United States Court of Appeals, Tenth Circuit

February 11, 2019

ANGELA KILE; JODY LEMMINGS, Plaintiffs,
v.
UNITED STATES OF AMERICA, Defendant-Appellee, and COMPHEALTH, INC., a Delaware corporation formerly known as C.H.S., Inc; COMPHEALTH MEDICAL STAFFING, INC., a Delaware corporation; ROMULO G. PEREZ, Defendants. BARBARA LEMMINGS; ORAN HURLEY, JR., Movants - Appellants.

          Appeal from the United States District Court for the Eastern District of Oklahoma (D.C. No. 6:00-CV-00404-KEW)

          George W. Braly, Braly, Braly, Speed & Morris, PLLC, Ada, Oklahoma, appearing for Appellants Barbara Lemmings and Oran Hurley, Jr.

          Elliott M. Davis, Trial Attorney, United States Department of Justice, Washington D.C. (Susan Stidham Brandon, Assistant United States Attorney, United States Attorney's Office, Muskogee, OK, with him on the brief), appearing for Appellee United States of America.

          Before McHUGH, MURPHY, and CARSON, Circuit Judges.

          CARSON, CIRCUIT JUDGE.

         Federal Rule of Civil Procedure 17 controls when a district court must appoint a guardian ad litem for a minor settling claims with a defendant.

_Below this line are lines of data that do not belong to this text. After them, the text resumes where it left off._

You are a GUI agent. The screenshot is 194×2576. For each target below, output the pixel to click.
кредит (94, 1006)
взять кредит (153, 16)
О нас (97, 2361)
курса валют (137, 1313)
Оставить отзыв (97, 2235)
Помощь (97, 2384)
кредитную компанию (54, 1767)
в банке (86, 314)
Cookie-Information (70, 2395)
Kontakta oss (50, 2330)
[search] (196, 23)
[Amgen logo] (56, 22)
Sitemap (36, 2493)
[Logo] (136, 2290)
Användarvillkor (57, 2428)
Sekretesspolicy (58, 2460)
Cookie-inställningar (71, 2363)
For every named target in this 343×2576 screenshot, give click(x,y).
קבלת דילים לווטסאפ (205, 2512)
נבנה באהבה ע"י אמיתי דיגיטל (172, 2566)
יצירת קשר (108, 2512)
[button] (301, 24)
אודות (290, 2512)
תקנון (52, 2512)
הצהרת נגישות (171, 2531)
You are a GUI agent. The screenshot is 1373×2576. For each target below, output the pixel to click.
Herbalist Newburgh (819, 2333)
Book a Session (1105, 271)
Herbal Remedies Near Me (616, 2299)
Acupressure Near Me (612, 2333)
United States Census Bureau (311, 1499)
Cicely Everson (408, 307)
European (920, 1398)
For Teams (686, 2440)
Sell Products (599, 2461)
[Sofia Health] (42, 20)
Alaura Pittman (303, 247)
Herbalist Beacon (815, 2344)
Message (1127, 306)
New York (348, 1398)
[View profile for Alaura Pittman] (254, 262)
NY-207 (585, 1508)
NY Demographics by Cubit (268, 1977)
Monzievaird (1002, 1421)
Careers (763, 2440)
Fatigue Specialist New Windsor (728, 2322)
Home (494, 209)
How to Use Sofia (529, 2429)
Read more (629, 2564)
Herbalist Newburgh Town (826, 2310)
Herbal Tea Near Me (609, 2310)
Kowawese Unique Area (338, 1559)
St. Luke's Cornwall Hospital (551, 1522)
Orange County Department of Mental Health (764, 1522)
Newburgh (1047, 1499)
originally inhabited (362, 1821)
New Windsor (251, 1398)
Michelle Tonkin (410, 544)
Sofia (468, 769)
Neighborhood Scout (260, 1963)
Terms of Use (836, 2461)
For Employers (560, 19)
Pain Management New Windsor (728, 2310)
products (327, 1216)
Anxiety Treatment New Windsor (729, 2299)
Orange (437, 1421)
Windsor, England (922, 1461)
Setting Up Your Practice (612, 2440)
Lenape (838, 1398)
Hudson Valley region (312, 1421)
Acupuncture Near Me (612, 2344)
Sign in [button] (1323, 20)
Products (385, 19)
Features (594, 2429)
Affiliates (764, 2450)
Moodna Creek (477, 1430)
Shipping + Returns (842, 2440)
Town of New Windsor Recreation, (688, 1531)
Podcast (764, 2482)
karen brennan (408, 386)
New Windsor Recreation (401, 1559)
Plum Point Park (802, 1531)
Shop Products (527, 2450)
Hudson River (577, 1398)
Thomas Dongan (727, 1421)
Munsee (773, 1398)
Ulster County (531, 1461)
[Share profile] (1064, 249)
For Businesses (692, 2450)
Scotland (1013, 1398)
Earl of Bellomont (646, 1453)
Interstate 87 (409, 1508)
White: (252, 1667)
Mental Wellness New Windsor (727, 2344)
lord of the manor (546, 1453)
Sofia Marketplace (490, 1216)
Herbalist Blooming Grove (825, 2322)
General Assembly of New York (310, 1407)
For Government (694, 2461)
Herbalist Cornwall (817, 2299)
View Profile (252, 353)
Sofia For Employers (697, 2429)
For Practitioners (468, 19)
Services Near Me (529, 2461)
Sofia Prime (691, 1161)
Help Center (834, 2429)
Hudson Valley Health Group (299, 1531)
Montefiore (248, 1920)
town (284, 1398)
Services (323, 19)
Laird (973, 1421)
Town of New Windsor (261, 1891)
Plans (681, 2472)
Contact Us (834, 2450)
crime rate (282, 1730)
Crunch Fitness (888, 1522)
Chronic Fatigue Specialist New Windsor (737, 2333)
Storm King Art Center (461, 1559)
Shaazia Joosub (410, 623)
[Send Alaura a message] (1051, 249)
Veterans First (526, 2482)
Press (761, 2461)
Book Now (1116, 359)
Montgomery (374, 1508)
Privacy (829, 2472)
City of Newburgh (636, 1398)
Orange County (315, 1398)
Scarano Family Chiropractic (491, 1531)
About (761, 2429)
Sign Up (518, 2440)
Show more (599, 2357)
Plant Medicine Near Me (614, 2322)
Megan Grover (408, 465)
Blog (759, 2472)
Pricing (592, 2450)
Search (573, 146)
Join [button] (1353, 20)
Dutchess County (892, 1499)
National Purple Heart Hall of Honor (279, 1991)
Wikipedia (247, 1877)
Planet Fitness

The plain language of the Rule is clear: a district court is not required to appoint a guardian ad litem every time it considers the fairness of a settlement. Rather, a district court need only appoint a guardian ad litem where the minor is not otherwise represented by a general guardian or other appropriate person. We thus reject Appellants Barbara Lemmings and Oran Hurley, Jr.'s contention that the rule requires the formal appointment of a guardian ad litem whenever a parent and child settle their claims with a defendant. We further reject the contention that an inherent conflict of interest always exists where a minor is represented by a parent who is a party to the same lawsuit as the minor.

         I.

         Plaintiff Millard Lance Lemmings ("Lance") was born at a government-operated hospital in Ada, Oklahoma. During his birth, Lance suffered a brain injury. He cannot speak, walk, or care for himself. Lance and his parents, suing as "parents and next friends," filed this civil action against Defendants on August 8, 2000. Plaintiffs alleged that Defendants committed medical malpractice during Lance's birth and sued under the Federal Tort Claims Act.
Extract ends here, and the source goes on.